> **Set task**
Can you write out the listing again from the line with "You are a computer-use" through the end of the listing, keeping the requests and adding 129 to every coordinate in the answers, and leave out the pictures?

> **Records supplied**
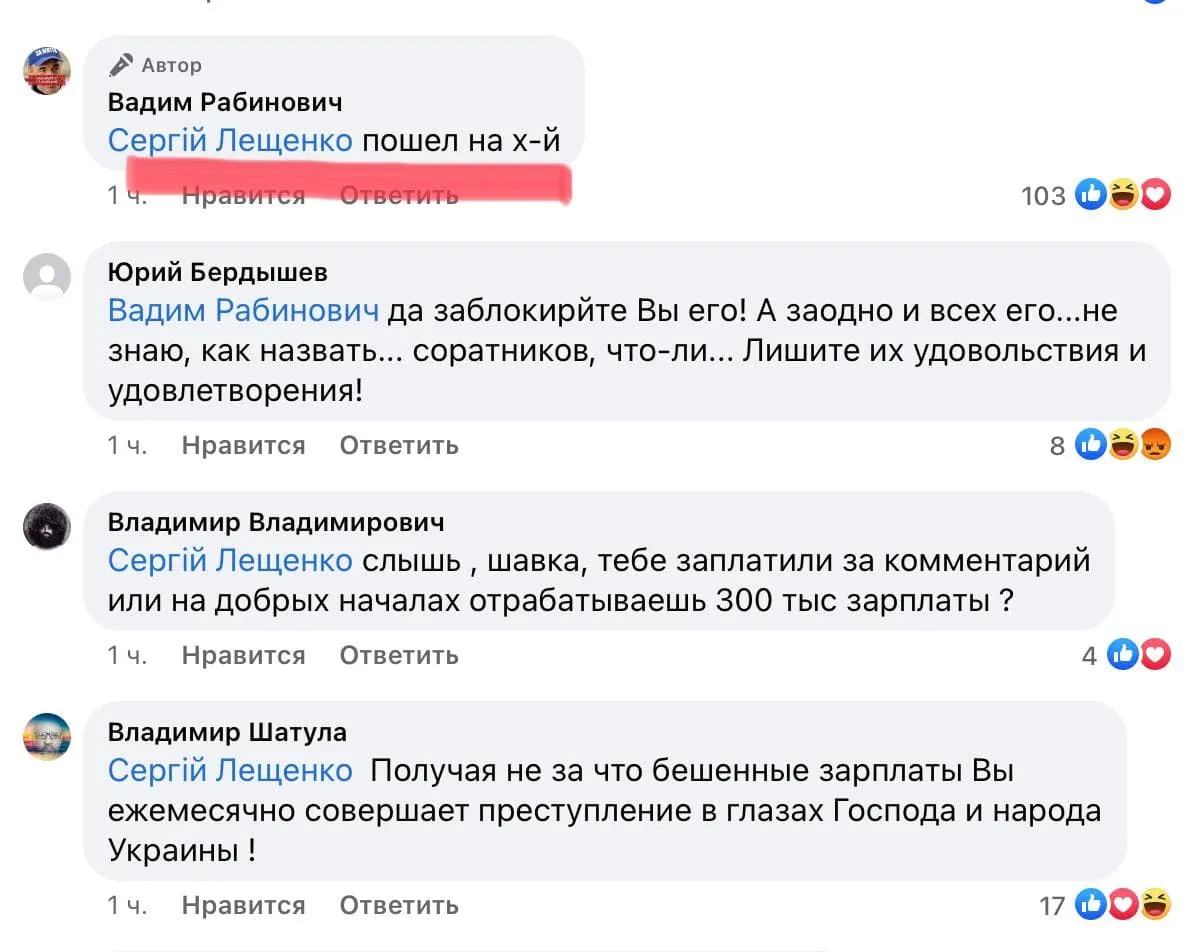Open the Владимир Шатула author name link
1194x952 pixels.
tap(227, 732)
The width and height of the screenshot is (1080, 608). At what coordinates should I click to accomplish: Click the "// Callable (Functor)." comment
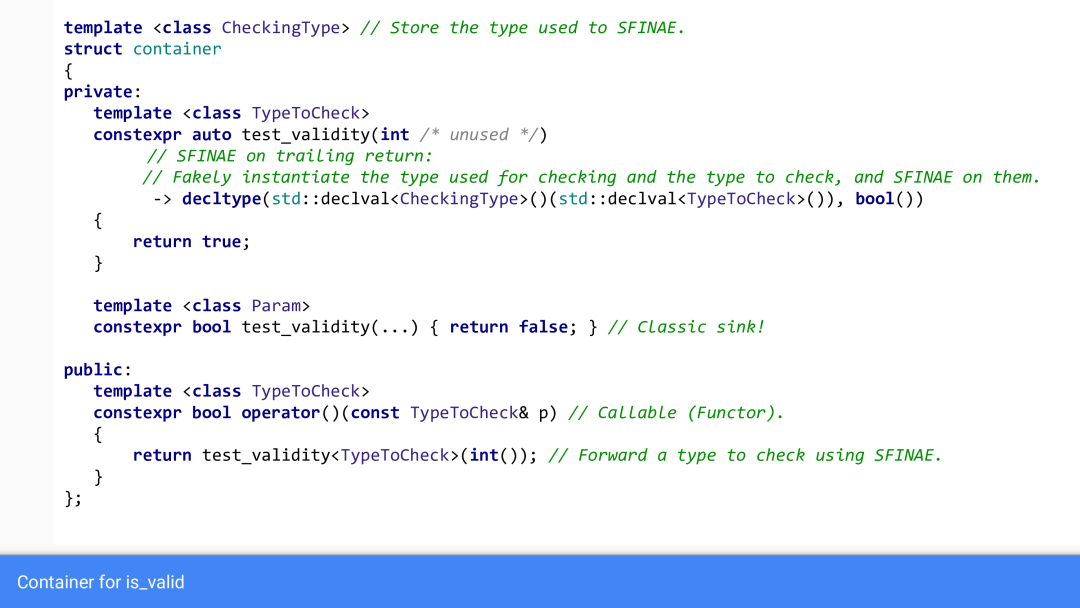[676, 413]
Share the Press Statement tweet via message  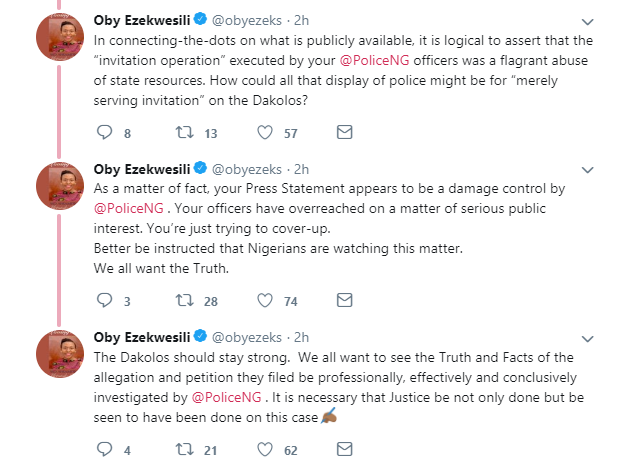coord(344,299)
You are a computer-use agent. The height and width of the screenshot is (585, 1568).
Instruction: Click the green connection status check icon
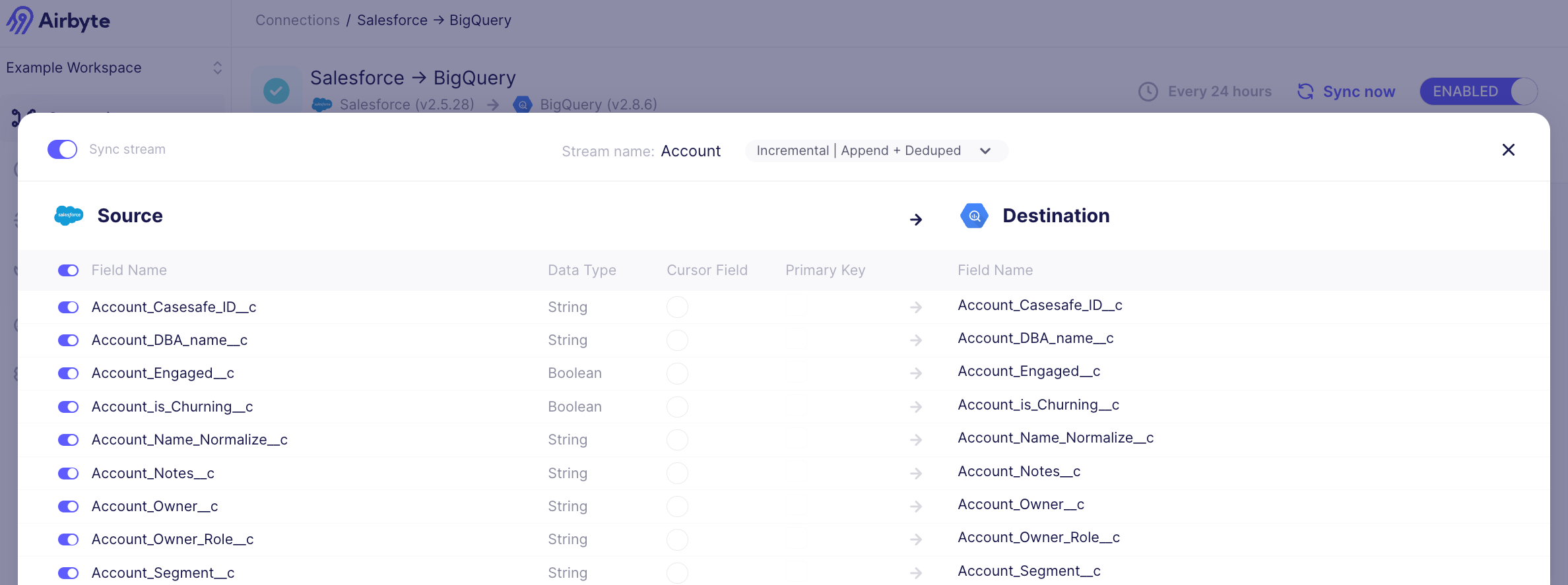[x=276, y=91]
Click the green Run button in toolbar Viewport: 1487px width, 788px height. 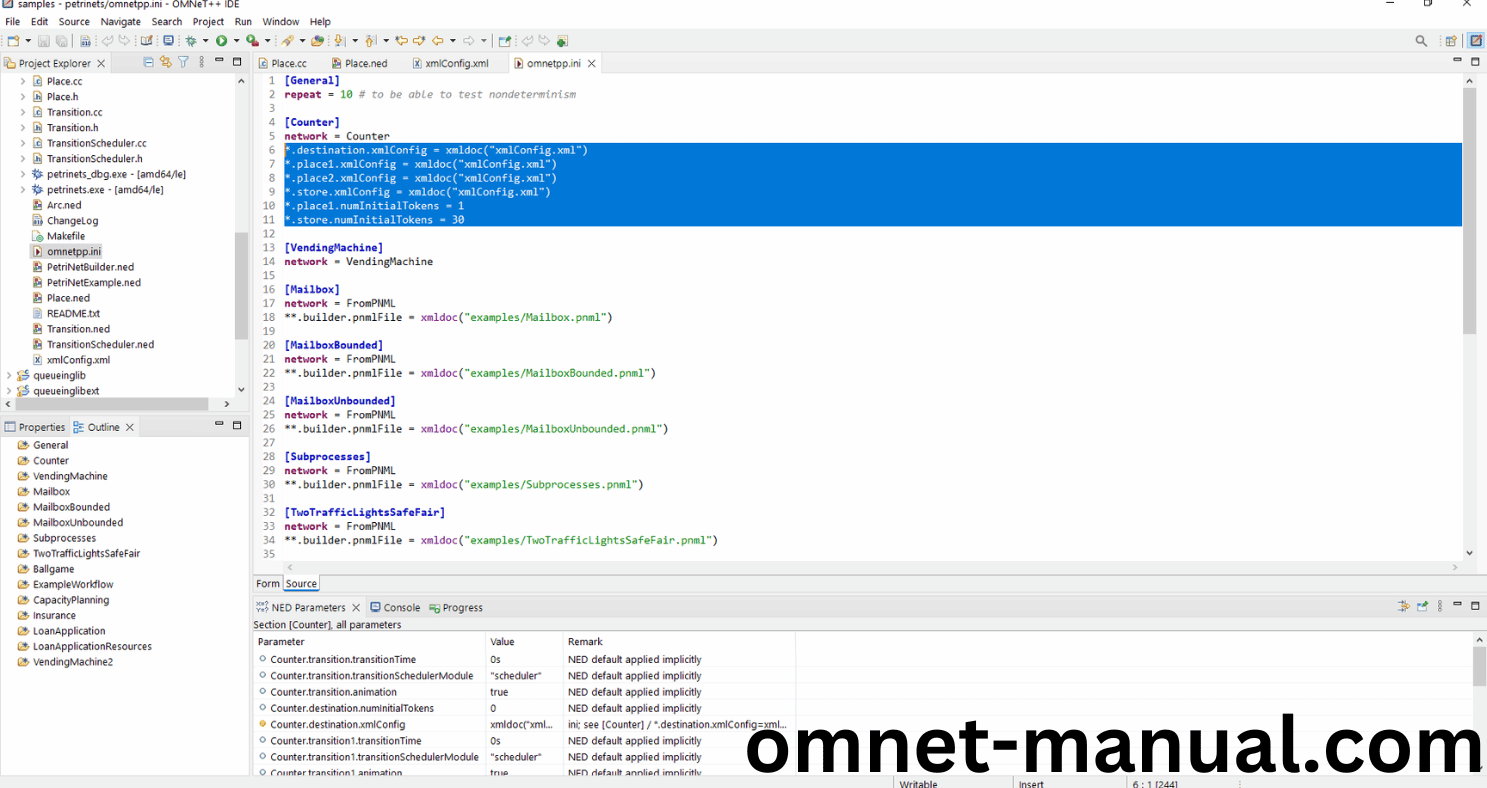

> **Result below**
You are a computer-use agent. The height and width of the screenshot is (585, 1568).
Instruction: Click the green connection status check icon
[x=405, y=220]
Click the green Run button in toolbar Viewport: 1487px width, 788px height. 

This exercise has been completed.